FIG. 1 is a block diagram schematically showing an ignition timing control device according to an embodiment of the present invention, FIG. 2 is a flowchart showing an operation sequence of the present invention, and FIG. 3 is target ignition to which ignition timing stopping processing is applied. FIG. 4 is an explanatory diagram showing a time range corresponding to a reference position detection signal waveform, FIG. 4 is a waveform diagram showing a reference position detection signal and an ignition coil current according to the present invention, and FIG. 5 is a waveform diagram showing a conventional reference position detection signal. FIG. 6 is a waveform diagram of a reference position detection signal and an ignition coil current of a conventional device having an ignition timing stopping function, and FIG. 7 is a reference when the second reference position is offset by a predetermined crank angle only in a specific cylinder. FIG. 6 is a waveform chart showing a position detection signal. (1) Rotation signal generator (4) Specific cylinder identifying means (5) Offset correction processing means (6) Ignition timing stop processing means (7) ... Ignition time and energization start time calculation means BTDC75 ゜: first reference position BTDC5 ゜, BTDC15 ゜: second reference position A ₀ ... target ignition timing range A ₁ to which ignition timing stop processing before offset correction processing is applied A1 ... after offset correction processing Target ignition timing range to which the ignition timing stopping process is applied S1 ... Step of determining cylinder identification confirmation S2 ... Step of determining a specific cylinder S3 ... Step of performing offset correction processing S4 ... Start of ignition timing stopping processing Steps In the drawings, the same reference numerals indicate the same or corresponding parts.

Claims (1)

(57) [Claims] An ignition timing is calculated based on reference position detection signals indicating predetermined first and second reference positions corresponding to respective cylinders in synchronization with rotation of an engine, and the first or second reference value is calculated.

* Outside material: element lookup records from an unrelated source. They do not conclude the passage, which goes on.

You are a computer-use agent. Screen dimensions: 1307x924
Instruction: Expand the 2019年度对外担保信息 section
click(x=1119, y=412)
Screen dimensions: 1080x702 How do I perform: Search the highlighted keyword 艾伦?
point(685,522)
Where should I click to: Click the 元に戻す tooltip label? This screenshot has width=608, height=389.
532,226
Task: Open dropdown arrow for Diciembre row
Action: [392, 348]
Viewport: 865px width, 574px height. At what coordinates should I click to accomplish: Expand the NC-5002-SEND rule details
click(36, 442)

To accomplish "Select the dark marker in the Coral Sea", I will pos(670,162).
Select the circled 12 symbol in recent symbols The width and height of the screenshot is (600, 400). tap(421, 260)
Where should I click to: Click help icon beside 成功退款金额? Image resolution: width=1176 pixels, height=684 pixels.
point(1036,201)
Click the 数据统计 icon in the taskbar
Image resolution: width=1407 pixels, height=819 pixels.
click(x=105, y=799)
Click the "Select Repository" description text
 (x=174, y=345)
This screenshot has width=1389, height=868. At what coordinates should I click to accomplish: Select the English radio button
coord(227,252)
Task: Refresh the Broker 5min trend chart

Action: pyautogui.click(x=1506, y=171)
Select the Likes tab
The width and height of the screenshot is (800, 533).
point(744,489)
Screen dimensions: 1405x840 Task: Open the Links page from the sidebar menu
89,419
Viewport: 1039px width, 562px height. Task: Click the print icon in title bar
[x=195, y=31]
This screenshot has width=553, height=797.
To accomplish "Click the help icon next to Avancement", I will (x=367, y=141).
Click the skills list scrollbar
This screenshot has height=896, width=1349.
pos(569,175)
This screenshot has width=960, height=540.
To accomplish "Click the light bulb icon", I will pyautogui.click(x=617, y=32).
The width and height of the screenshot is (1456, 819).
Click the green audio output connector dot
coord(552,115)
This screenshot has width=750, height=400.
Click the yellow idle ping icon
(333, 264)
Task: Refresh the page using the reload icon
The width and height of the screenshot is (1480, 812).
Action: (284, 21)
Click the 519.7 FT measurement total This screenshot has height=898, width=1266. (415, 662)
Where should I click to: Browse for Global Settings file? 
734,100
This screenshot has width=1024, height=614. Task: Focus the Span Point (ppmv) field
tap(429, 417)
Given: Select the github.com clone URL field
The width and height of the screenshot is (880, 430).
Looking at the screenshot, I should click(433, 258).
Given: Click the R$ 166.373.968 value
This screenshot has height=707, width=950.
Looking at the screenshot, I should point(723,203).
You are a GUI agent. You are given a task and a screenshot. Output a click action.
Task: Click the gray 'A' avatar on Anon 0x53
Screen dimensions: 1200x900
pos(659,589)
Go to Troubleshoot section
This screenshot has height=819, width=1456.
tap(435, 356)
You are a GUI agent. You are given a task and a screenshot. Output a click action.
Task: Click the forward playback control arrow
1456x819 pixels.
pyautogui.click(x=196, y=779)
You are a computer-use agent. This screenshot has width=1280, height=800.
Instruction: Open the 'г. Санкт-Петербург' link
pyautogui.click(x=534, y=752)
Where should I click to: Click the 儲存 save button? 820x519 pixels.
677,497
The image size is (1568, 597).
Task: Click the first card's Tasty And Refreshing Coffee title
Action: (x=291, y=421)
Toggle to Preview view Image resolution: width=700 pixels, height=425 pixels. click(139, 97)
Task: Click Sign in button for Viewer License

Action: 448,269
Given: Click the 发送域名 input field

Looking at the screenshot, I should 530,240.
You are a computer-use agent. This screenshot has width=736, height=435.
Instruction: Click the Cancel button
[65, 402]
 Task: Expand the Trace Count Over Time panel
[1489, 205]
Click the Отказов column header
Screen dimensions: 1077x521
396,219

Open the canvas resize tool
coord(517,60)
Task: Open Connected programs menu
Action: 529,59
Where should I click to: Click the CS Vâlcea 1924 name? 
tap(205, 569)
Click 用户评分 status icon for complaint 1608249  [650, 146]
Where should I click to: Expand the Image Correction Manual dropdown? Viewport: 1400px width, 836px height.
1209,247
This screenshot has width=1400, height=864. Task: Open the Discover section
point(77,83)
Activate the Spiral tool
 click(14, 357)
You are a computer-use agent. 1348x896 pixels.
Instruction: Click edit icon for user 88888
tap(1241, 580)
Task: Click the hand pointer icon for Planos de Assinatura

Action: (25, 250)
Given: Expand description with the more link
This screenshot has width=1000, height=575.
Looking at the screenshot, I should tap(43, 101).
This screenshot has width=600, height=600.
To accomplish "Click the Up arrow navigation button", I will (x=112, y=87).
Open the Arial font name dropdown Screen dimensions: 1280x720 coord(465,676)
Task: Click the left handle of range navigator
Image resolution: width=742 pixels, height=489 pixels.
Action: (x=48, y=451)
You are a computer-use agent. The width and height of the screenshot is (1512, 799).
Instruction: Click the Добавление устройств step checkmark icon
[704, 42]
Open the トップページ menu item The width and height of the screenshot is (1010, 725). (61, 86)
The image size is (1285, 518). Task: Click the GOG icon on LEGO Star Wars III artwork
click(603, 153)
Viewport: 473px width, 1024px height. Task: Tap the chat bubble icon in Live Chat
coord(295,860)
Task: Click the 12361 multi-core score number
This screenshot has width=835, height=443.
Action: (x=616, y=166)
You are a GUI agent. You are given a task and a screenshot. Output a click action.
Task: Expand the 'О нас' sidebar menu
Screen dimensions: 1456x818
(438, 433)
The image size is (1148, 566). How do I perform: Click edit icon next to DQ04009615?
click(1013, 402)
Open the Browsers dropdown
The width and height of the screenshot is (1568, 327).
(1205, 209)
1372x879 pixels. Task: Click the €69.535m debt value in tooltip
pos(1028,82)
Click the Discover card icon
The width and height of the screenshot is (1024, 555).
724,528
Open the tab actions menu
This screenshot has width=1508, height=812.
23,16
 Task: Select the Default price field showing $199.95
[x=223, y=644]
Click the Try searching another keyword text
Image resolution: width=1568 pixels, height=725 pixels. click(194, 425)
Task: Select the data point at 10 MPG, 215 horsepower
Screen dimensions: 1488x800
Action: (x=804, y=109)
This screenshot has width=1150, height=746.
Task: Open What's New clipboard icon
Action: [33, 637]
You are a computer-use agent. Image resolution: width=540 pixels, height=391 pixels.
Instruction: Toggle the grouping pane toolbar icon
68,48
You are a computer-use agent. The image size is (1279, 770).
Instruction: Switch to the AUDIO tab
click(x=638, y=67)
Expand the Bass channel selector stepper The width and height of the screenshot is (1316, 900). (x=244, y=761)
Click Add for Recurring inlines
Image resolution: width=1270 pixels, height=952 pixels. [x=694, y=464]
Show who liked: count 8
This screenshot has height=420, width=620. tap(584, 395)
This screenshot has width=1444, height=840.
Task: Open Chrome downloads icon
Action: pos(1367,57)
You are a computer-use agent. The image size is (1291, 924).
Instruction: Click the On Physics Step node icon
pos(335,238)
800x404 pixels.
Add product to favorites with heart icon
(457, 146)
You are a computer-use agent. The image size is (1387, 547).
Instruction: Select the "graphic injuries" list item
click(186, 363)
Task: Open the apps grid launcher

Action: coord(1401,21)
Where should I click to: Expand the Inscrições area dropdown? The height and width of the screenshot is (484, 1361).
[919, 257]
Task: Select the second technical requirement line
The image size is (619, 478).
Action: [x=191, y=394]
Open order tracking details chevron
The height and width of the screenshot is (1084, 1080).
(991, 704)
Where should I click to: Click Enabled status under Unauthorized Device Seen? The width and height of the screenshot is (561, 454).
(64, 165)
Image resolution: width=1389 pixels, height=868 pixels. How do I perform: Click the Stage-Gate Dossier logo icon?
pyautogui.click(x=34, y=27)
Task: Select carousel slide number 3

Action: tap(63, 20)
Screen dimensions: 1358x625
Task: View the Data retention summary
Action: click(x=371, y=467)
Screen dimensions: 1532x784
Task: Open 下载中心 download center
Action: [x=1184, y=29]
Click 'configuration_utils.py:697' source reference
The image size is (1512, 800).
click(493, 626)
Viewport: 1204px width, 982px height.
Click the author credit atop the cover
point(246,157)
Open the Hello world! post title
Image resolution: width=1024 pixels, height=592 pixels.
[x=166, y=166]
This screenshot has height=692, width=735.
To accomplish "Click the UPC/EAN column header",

An ignition timing control device for controlling an ignition timing according to a time from a position, wherein a specific cylinder is identified by offsetting the second reference position of the reference position detection signal by a predetermined crank angle toward an advance side only in a specific cylinder. A specific cylinder identification means, and a target ignition timing is set for each cylinder at a more advanced side than a crank angle of the engine corresponding to a second reference position other than the specific cylinder, and the second reference position Ignition timing stop processing means for immediately igniting when the ignition has not yet been performed at the time of detection, and offset compensation for substantially delaying the ignition timing stop processing by the predetermined crank angle. Before the identification of the cylinder, the offset correction process is performed for each cylinder, and then the ignition timing stopping process is performed. After the identification of the cylinder is determined, the offset is performed for the specific cylinder. An ignition timing control device, wherein the ignition timing stopping process is performed after performing a correction process.